To supply the necessary information into the formula, select all the invested amounts and the current value figure for values and dates for the dates. Ignore the guess.
Hit enter and you get the result. The XIRR is 11.4%. Compare this with the CAGR of 7.4%. Abhishek’s investments are doing much better than what was indicated by CAGR.
An even simpler way to know XIRR of your mutual fund portfolio
You can simply upload your CAMS consolidated transaction statement onto Unovest and instantly know your folio wise as well as total portfolio XIRR.
Here’s how to upload your mutual fund portfolio on Unovest in 1 click. Once you upload, just proceed to view the report and know the XIRR.
Final thoughts
XIRR is your personal rate of return. It is your actual return on investments. The returns shown by mutual fund factsheets are different and apply to the fund and not you.
From an application point of view, any investment portfolio with multiple cash flows happening over a period can benefit from calculation of XIRR. It could be your ULIP, endowment or money back policy, your stock market portfolio, your EPF, PPF or NPS account too. In fact, you can put all of them together to know your portfolio return.
So, let us ask you, what is your portfolio return?
Vincent Moraes
Hi Vipin,
Read your article on how to measure one’s portfolio returns
and it was was very good and I came to know the difference between CAGR and XIRR-was explained very well
However,I have a query with regards to XIRR calculation.When returns of an SIP based investment are too much negative the excel formula for XIRR shows an error and it does not show the correct value
Vipin Khandelwal
Hello Vincent
Thanks for the comment. Can you share your calculation sheet with me at vipin@unovest.co ?
Harsh
Hi Vipin,
Your article brings clarity in calculating return on portfolio.

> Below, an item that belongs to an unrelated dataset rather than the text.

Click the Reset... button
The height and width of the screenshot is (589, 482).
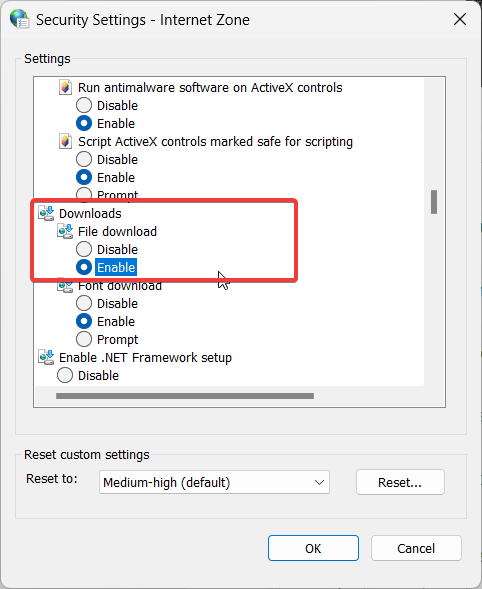coord(400,482)
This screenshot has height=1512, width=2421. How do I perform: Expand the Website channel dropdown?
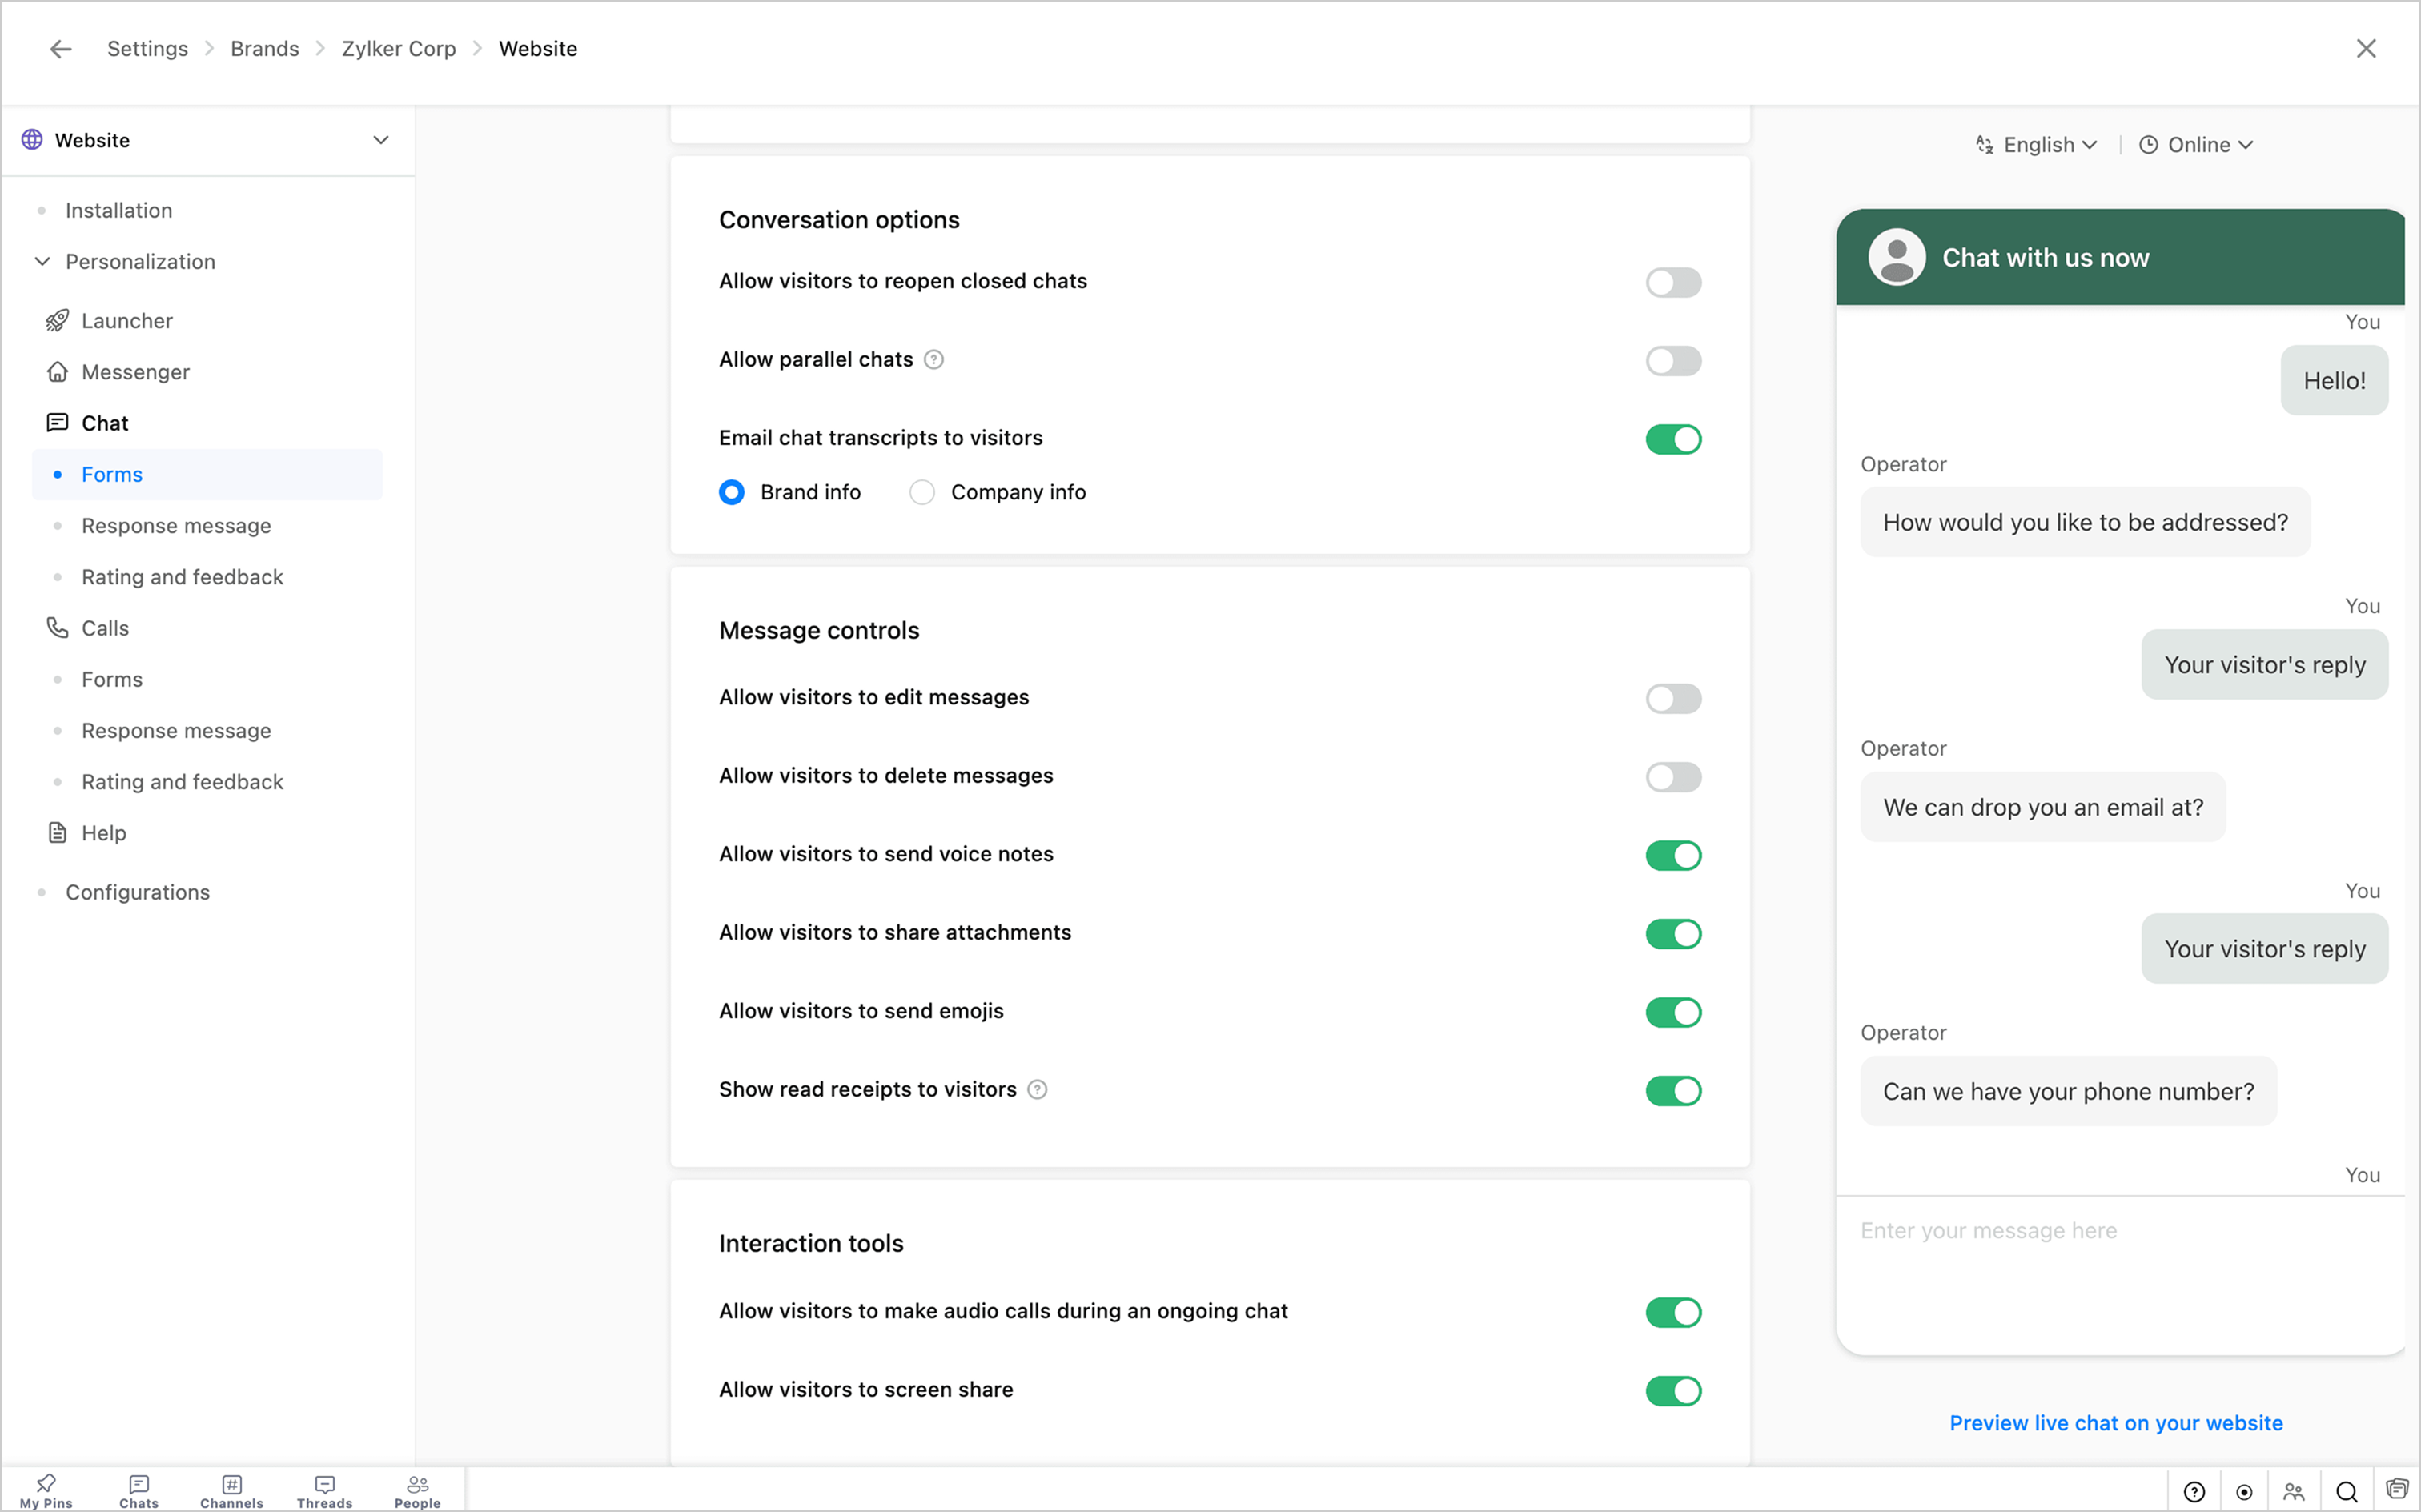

However i have a doubt with XIRR calculation. For instance in order to know YTD growth of a portfolio can we calculate XIRR from 31-3-2018 to 31-3-2019 & from 31-3-2019 to 31-3-2020 individually and then geometrically chain those two return? Would it be the correct way of calculating returns ?
Vipin Khandelwal
Harsh, I think you are referring to the geometric mean return measure, which more commonly is also known as the CAGR.
I am not sure about the YTD part though. Assuming, one starting investment amount only, YTD return should ideally be the absolute return.